Monday, August 10, 2009


Some things we ate…some things we SHOULD have eaten…and why. This foodies view of my summer vacation.

While on vacation this June in Charleston we had a some pretty good food. And some just OK food. While visiting a new city it’s difficult to get a real feel for the local cuisine unless you do the research before you go. Well, I didn’t quite figure that out until after we got home, so the only way to remedy that was to do the research and serve up my authentic Charleston menu here in Ohio.
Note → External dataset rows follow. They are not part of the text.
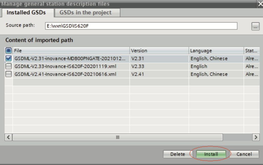
Task: Toggle the select-all checkbox in header
Action: pyautogui.click(x=8, y=50)
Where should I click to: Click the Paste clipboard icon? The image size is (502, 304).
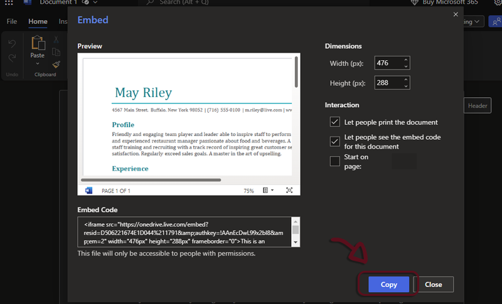pyautogui.click(x=38, y=44)
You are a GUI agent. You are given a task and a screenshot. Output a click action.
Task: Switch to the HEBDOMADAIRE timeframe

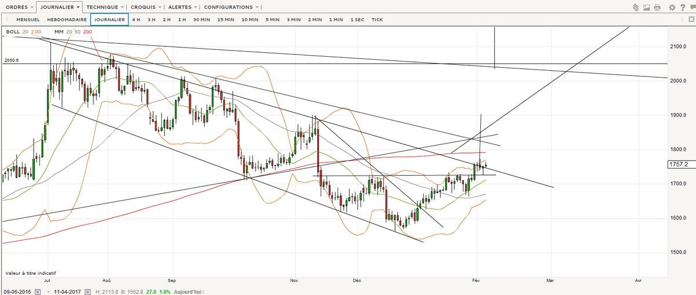click(67, 20)
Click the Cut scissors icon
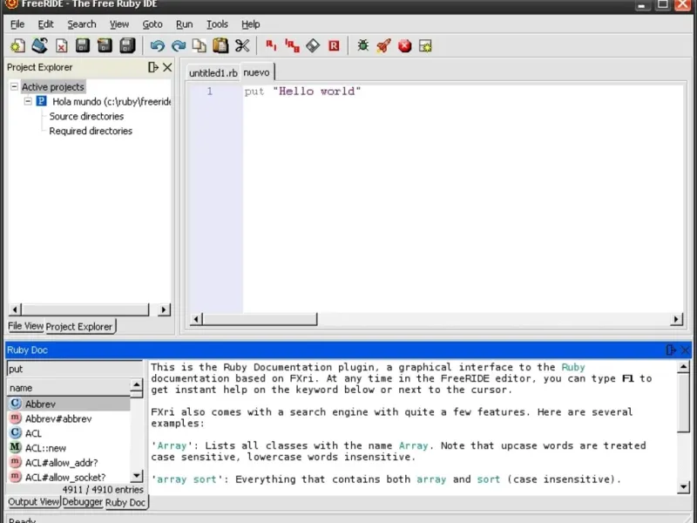This screenshot has height=523, width=697. tap(242, 46)
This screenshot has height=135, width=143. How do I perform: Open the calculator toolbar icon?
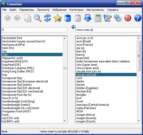[98, 18]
I waited until August to try for the hot, humid weather we were subjected to in June (just kidding...I just didn't get around to it before now). Fortunately, our weather here this summer has been cooler and drier than normal but, of course, Saturday was one of those hot humid days we would expect to see this time of year. And me with no air conditioning. It was pretty miserable and sweaty while we were in Charleston and although it was indeed hot this weekend, we still didn’t match the weather on vacation. Thank goodness!
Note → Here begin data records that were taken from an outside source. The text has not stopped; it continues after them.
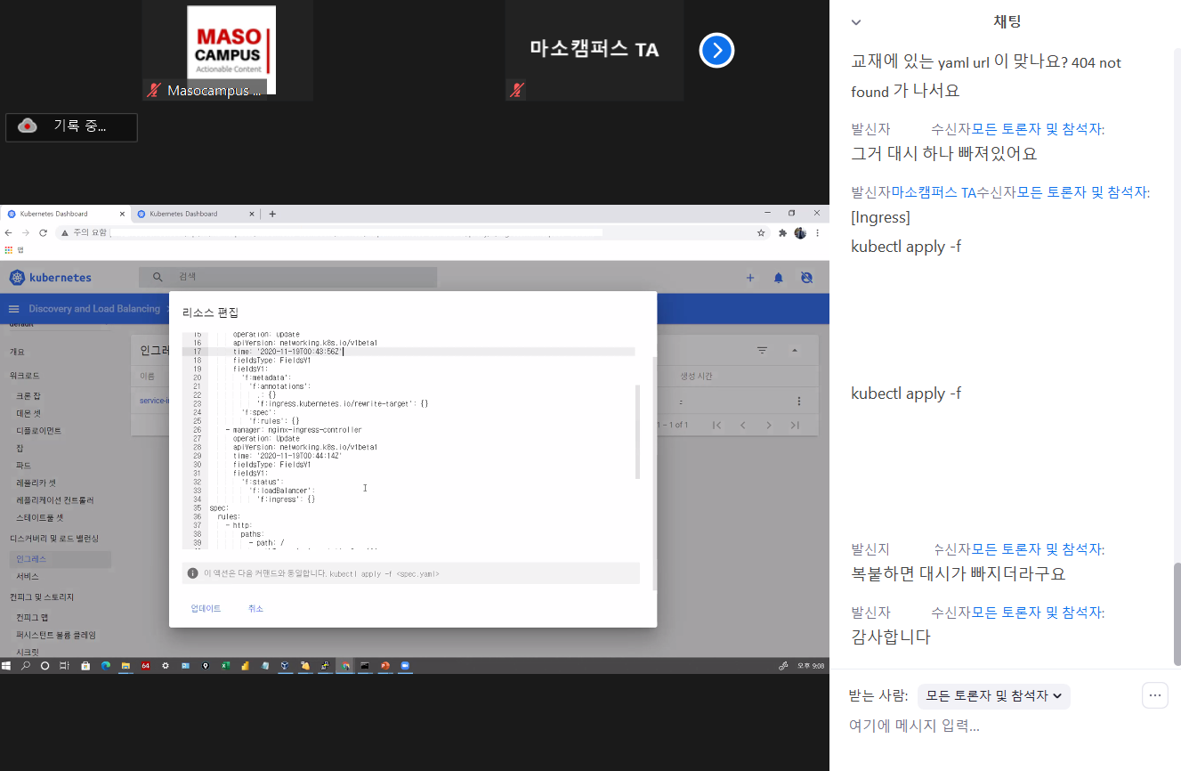Select the 서비스 sidebar item
This screenshot has width=1181, height=771.
point(27,576)
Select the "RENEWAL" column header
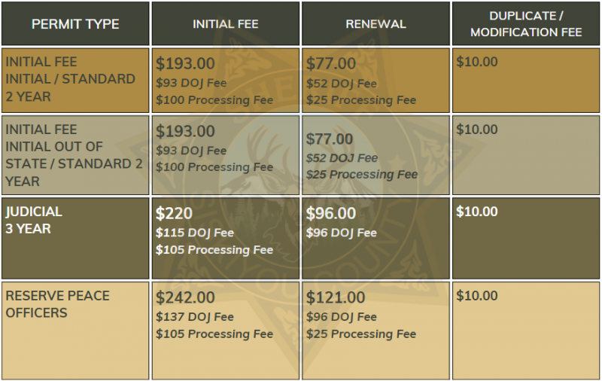This screenshot has width=602, height=381. [375, 24]
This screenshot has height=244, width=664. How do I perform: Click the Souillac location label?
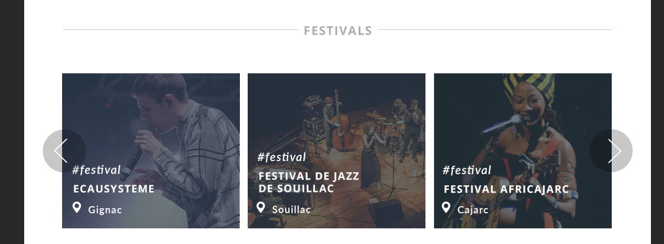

So to revisit our few days in the deep south, I’ve come up with what I think would have been an authentic Charleston menu for my friends to enjoy while we sip and sup our way through a fun evening. Game Night for us means lots of food, some adult beverages, a few card games and generally lots of laughs. And maybe a little good natured competition. We played a few rounds of Outburst and then a lengthy game of 8 handed Phase 10. And I'm sure there were lots more things we could have gotten up to - a nice night like this spent at home with my good friends is something I cherish!
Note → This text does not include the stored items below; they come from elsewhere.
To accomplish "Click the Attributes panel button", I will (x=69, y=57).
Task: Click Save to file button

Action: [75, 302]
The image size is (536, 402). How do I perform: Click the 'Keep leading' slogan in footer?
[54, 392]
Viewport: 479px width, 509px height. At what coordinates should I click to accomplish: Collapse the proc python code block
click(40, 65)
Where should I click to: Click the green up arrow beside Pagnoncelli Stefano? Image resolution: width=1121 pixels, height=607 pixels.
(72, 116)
Here is my menu for our August Game Night. I made these all as small plates so we weren’t completely bulging over our belts when the evening was over. Recipes will follow with some interesting tidbits about why I included them in my menu.

Spiced Pecans
Rum Spiked Black Raspberry Lemonade Spritzers
Sweet Potato Crackers with Peach Chutney and Cream Cheese
Sweet Potato Biscuits with Country Ham
Mom’s Biscuits & Creamed Chicken Gravy
Rice Cakes & South Carolina Mustard Glazed Chicken Fingers
Fresh Vanilla Ice Cream with Bourbon Spiked Peaches


Come to find out, rice is a HUGE tradition in South Carolina. Once the colonists discovered a method for creating huge bogs for rice fields, they grew more rice there than anywhere else in the new world. While on vacation this summer, we visited Magnolia Plantation, which was originally a rice plantation. We conjured up romantic visions of riding in a horse-drawn open carriage down a long avenue of moss-draped live oaks leading us up to the graceful manor house. During their period of greatness, rice planters, like the antebellum planters of other communities, created a world that inspired young men to become country gentleman, and insisted that young women train to be plantation mistresses with perfect manners.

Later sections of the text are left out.